25 marzo. L’Annunziata, Il Capodanno Toscano e Dantedì

Il 25 marzo è una data rappresentativa per la Toscana che celebra l’Annunciazione, festa diffusasi soprattutto grazie all’Ordine dei Servi di Maria, Firenze nel 1223 ca., il Capodanno Toscano e il Dantedì dedicato a Dante Alighieri

25 Marzo 2023

25 marzo. Una giornata dedicata all’ Annunziata, al Capodanno Toscano e a Dante Alighieri

Il 25 marzo è una data particolarmente rappresentativa per la Toscana che celebra sia l’Annunciazione, festa religiosa diffusasi soprattutto grazie all’Ordine dei Servi di Maria, fondato a Firenze nel 1223 ca. sia per il Capodanno Toscano che per il Dantedì festa nazionale istituita nel 2020. Una concomitanza di grande importanza sia dal punto di vista storico-religioso che culturale di cui dobbiamo saper cogliere il valore identitario.

Giornata dell’Annunciazione, episodio biblico che si presenta con ricchezza iconografica: la scena molto rappresentata nell’arte, non solo per la sua importanza dottrinale nell’economia della salvezza, ma anche per il culto che la Chiesa le ha sempre tributato è stata fissata al 25 marzo, nove mesi esatti prima del Natale, si è diffusa in Occidente grazie agli Ordini religiosi, soprattutto i Serviti (Ordo Servorum Beatae Virginis Mariae - O.S.M. fondato a Firenze nel 1223 ca.).

Come ogni data relativa agli eventi dell'infanzia di Gesù, anche quella del 25 marzo è stata stabilita in riferimento a quella del Natale, quindi indicata solamente dalla tradizione della Chiesa, senza riferimenti precisi nei Vangeli. L’iconografia più nota della scena biblica vede la presenza dell’arcangelo Gabriele, della Vergine, del padre Eterno e della colomba dello Spirito Santo e con Pietro Cavallini (mosaico nella Basilica di Santa Maria in Trastevere-Roma) appare il ramo di giglio, che diventerà l’emblema dell’Annunciazione e della purezza di Maria. Anzi, se il giglio termina con tre fiori simboleggia la triplice verginità di Maria (ante partum, in partu, post partum) ed è posto al centro della composizione come fulcro spaziale e simbolico.

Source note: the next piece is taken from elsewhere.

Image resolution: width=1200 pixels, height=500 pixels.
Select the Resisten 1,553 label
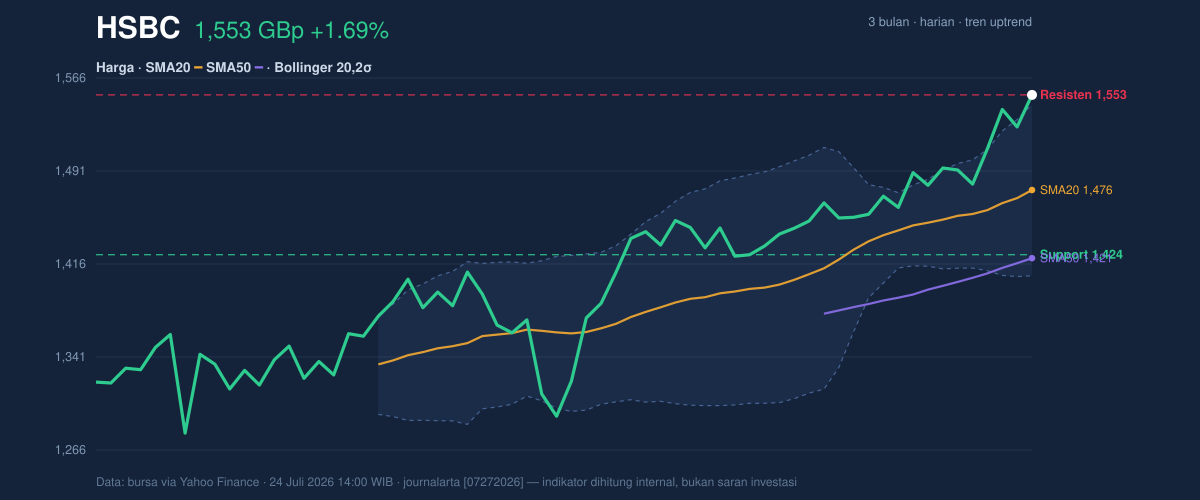tap(1083, 95)
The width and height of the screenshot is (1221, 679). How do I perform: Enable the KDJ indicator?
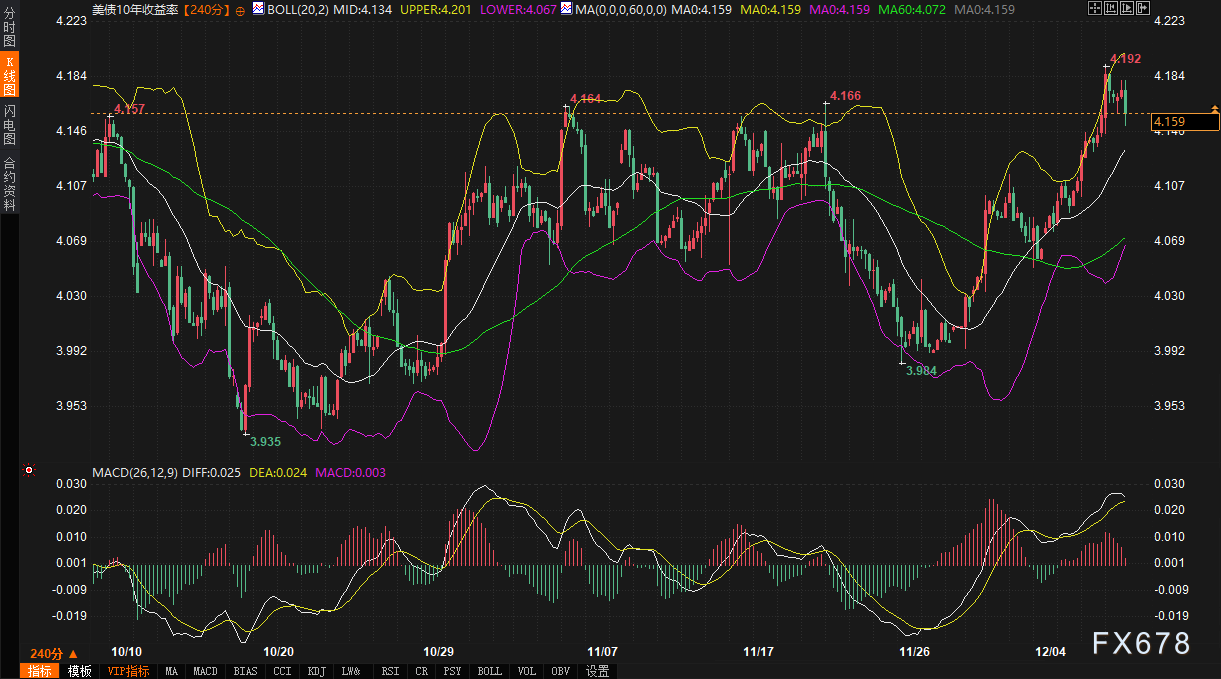point(316,671)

Il mistero dell’Incarnazione, nucleo centrale dell’iconografia dell’Annunciazione, è spesso raffigurato attraverso l’immagine della Trinità. Al centro della composizione spaziale bipartita viene collocata la figura di Dio Padre, talvolta sostituita dalla mano che invia alla Vergine la colomba dello Spirito Santo. Nell’iconografia tardo medievale e soprattutto nel XV sec. appare addirittura il motivo del Cristo Bambino inviato dal Padre verso il grembo di Maria; Gesù, che ha il nimbo crociato e reca la croce, segno della sua missione terrena, in alcuni casi è anche preceduto dalla colomba. Dal secolo XIV e in particolare nel XV , la contemporaneità tra i momenti della conceptio e dell’annuntiatio viene sottolineata proprio attraverso la presenza del Bambino Gesù: si tratta di un’immagine efficace per esprimere l’autenticità della natura umana di Cristo. Gli esempi di questa tipologia, si esauriscono dopo il Concilio di Trento, che condanna la raffigurazione dell’Incarnazione fuori del grembo della Vergine. La figura del piccolo Gesù che allude alla sua animula è presente ad esempio nell’antependium dell’altare maggiore del duomo di Teramo dove l’Arcangelo Gabriele tiene tra le braccia il Bambino Gesù e lo offre a Maria; l’opera, capolavoro di Nicola da Guardiagrele risale agli anni 1433-1448. Ad Arezzo nella tavola di Andrea di Nerio databile al 1350ca. (Museo Diocesano d’Arte Sacra) il piccolo Gesù reca una piccola croce sulle spalle prefigurazione della passione e morte. In Casentino nella chiesa di santa Maria a Poppiena (Pratovecchio) si conserva una tavola con una splendida Annunciazione che presenta il piccolo Gesù con la croce sulle spalle preceduto dalla colomba dello Spirito santo. La tavola tripartita è opera straordinaria sia dal punto di vista artistico sia per la conduzione pittorica e la ricchezza coloristica (basti osservare le variopinte ali dell’arcangelo).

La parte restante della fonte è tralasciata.